Voice interactions with the EHR are one example of using technology to reduce friction. But there are many other possibilities. For instance, computer vision and machine learning could enable what is essentially passive documentation, removing a major burden for clinicians. She used the example of a system that detects when the nurse turns a patient to prevent ulcers, than confirms its assessment verbally before automatically entering it into the chart.

“A lot of our challenges with data is it’s all based on structured elements,” she said. “If we really start sensing the environment, if we start using this natural language processing and computer vision and these sorts of things, can the whole concept of “the chart’ and the structured elements go away and we start building analytics around what happened organically as opposed to a box that I checked that then goes into this model.”

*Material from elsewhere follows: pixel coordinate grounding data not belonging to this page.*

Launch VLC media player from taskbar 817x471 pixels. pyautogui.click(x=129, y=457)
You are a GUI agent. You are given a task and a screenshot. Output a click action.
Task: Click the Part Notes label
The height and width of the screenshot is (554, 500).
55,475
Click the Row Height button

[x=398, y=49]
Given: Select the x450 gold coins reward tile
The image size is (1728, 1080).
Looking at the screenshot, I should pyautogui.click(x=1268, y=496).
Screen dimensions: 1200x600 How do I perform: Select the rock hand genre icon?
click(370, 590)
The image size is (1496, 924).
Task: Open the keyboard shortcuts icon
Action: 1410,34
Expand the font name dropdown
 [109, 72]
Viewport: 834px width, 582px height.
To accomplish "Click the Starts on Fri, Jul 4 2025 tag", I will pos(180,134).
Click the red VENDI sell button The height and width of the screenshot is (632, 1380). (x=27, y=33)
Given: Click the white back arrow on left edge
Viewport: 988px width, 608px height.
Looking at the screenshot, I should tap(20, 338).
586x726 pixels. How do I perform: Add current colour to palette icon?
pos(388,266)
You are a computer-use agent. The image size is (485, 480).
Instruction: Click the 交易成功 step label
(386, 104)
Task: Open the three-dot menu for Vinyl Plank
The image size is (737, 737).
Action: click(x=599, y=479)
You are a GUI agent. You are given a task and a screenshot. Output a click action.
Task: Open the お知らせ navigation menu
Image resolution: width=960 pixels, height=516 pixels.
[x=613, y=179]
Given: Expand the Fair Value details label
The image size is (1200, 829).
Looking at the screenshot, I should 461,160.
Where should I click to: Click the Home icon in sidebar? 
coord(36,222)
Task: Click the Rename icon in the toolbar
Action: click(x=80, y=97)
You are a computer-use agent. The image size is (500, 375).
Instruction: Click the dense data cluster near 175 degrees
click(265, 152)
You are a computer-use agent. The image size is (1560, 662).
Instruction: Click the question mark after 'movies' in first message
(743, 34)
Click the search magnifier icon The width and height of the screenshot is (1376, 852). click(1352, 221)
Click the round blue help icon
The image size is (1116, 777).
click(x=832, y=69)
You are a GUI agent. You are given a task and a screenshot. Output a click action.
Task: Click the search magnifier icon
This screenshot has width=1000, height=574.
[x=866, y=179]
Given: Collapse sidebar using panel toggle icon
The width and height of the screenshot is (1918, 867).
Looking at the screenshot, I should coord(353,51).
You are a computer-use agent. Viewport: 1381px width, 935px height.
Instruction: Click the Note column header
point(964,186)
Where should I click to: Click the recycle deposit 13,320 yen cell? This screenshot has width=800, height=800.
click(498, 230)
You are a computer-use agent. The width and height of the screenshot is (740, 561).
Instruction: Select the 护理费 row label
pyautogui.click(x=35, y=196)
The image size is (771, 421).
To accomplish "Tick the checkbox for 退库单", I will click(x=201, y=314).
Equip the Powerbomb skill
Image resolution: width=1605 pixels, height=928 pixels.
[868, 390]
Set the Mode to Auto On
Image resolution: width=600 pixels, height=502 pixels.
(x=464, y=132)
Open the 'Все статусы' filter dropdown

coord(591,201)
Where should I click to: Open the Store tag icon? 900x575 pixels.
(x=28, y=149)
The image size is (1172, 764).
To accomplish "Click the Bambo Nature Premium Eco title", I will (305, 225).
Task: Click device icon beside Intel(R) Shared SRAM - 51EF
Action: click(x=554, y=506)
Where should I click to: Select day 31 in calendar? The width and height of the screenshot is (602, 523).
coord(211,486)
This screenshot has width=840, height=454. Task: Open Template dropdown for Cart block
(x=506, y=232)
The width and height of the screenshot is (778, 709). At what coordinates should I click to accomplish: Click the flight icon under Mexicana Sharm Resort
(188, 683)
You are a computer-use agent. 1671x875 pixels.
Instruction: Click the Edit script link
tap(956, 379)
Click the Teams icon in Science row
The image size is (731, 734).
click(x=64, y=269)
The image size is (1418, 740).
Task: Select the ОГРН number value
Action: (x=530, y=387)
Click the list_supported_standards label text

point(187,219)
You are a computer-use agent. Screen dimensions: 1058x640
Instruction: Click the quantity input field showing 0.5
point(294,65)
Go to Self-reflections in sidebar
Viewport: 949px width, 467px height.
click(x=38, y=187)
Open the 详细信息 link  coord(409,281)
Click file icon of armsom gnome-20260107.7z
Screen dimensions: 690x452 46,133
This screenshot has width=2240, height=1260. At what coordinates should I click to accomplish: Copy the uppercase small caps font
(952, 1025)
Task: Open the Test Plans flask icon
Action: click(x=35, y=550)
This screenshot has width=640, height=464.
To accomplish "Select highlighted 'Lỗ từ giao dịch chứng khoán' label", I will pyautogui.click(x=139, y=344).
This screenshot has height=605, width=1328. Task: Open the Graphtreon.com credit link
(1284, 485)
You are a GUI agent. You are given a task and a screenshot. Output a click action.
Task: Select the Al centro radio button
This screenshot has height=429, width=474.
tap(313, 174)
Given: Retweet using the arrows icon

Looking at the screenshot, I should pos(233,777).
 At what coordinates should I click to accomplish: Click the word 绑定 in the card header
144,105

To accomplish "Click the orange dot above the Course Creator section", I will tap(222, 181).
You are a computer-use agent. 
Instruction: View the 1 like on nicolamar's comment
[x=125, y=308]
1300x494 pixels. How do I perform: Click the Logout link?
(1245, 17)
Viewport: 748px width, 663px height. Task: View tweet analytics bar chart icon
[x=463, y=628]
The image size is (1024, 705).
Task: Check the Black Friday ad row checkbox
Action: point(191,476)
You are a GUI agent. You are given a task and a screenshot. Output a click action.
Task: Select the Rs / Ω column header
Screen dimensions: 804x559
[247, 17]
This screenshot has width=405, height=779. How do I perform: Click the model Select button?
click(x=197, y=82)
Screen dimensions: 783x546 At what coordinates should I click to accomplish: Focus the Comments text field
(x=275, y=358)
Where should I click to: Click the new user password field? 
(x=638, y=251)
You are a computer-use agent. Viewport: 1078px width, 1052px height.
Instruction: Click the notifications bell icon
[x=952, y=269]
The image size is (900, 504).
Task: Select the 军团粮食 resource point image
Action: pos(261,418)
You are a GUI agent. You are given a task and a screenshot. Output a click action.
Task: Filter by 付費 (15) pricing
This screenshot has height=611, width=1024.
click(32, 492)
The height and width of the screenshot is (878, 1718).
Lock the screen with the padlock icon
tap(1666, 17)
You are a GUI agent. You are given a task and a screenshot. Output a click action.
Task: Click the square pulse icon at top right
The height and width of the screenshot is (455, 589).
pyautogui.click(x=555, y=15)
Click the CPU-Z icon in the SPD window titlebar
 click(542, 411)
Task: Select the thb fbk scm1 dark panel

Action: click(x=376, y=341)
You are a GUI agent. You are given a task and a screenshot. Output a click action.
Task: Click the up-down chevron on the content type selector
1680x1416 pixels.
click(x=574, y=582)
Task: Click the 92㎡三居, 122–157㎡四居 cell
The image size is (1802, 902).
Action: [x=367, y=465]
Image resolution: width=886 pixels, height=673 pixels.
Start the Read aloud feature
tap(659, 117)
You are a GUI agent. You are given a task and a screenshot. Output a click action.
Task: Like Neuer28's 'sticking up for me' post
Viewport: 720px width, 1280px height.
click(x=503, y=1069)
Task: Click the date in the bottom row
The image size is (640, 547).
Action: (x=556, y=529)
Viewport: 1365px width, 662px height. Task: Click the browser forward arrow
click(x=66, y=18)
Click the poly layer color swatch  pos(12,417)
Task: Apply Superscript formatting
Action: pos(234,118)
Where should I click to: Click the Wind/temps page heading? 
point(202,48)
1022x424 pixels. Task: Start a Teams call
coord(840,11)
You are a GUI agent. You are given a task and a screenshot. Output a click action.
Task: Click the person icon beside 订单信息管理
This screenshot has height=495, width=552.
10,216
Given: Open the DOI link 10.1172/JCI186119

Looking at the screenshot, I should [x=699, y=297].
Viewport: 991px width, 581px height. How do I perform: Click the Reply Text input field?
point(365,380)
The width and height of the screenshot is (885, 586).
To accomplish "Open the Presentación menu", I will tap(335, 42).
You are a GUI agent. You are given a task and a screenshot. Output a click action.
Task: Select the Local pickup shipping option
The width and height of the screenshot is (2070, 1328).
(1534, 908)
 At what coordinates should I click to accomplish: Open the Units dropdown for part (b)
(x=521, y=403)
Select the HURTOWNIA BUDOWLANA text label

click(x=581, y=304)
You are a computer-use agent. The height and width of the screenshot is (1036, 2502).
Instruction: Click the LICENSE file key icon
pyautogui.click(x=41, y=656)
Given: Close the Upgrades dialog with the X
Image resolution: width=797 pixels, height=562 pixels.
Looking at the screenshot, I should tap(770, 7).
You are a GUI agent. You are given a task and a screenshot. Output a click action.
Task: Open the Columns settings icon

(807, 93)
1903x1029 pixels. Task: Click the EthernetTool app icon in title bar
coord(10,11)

Ultimately, a low-friction technology solution for prroviders can be matched by a low-friction care paradigm for patients.

“I would like for our jobs to look like an experience for the patient to get care wherever they are and they only need to come to the walled garden when things have escalated to the point where someone needs to touch them,” Jones said, noting that a combination of telehealth, remote monitoring, and retail clinics can fill the gap. “It’s less about ‘I need to see you every six months’ and more about ‘You’re well, but you’re at risk for developing this condition based on these factors so we’re going to work with you to change your care in a way that makes sense’”

Getting from there to here

Overcoming the forces responsible for resistance to change will be challenging, but Kumah-Crystal said she hopes the pandemic has already forced some self-reflection that will help grease the wheels. 

“COVID-19 helped us sort of look under the rock of all those inefficiencies in the system,” she said.

One strategy to affect change is to not let the perfect be the enemy of the good, and accept that some change will be incremental, Lahr said. For instance, it may make sense to adopt machine learning in lower-risk areas like documentation before attempting it in higher-risk areas like clinical decision support.

Another strategy is to identify efficiencies that can give you breathing room to deal with reimbursement challenges, as in the case of her system’s nurse triage program.

“We never had centralized nurse triage ever before,” she said. “We rolled it out during COVID and now of course the community’s like We’re not going to undo that, we want this.’ But it doesn’t have a funding source. We don’t charge for those visits. The fee for service model does nothing in that space and where it does it’s so cumbersome its not worth the time and effort. 

“But if I can take refills and a whole bunch of other mundane tasks and centralize and automate them, then I can pay for some of these other things that I want to do. And I think we have to start thinking about that because the behemoth of payment models, that’s a huge thing that’s going to take time to shift. We can’t wait for that to happen to do some of these other things.”